# Start of Source passage
April 18, 2011

Battle between the potentials

Matrioshka ninjasHow are future generations different from potential persons? | Practical Ethics - I blog about the DN debate piece by Espinoza and Peterson on abortion. I take issue with how they mix up potential persons and future generations (hint: one of them will certainly exist and have interests, the other will not necessarily have them).

I didn't have the time to get into the links to the principle of procreative beneficence - if you are going to have a child, then you still have some choice of which child there will be. Since there will certainly be a child, then the likely interests of that child do matter to you. If you are on the other hand unsure of whether you want to have a child or not, then the interests of the potential child have no strong claim on you.
# End of Source passage
# Start of Data section
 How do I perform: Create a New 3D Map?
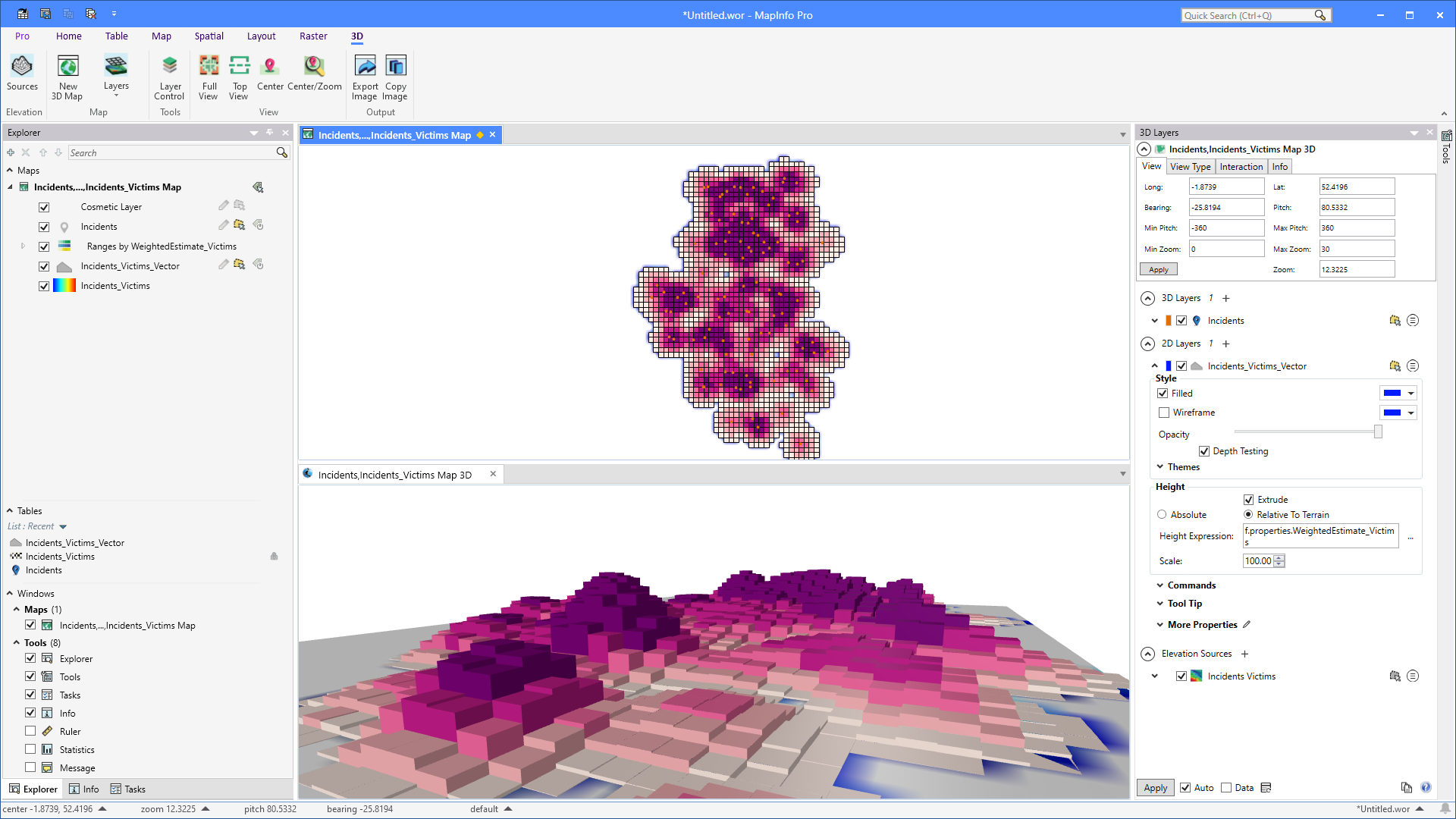pyautogui.click(x=67, y=76)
# End of Data section
Work to do -
**1.** Based on the blog post:
(a) Who wrote the DN debate piece being discussed, and what is its topic?
(b) Which principle did the writer lack time to connect to the discussion?
(c) If you are unsure whether you want a child, what claim do the interests of the potential child have on you?
**2.** Reproduce the blog post word for word, from "Matrioshka ninjasHow are" to "necessarily have them).".
Rely on the blog post alone.

Responses by task -
**1.**
(a) Espinoza and Peterson; abortion.
(b) The principle of procreative beneficence.
(c) No strong claim.

**2.**
Matrioshka ninjasHow are future generations different from potential persons? | Practical Ethics - I blog about the DN debate piece by Espinoza and Peterson on abortion. I take issue with how they mix up potential persons and future generations (hint: one of them will certainly exist and have interests, the other will not necessarily have them).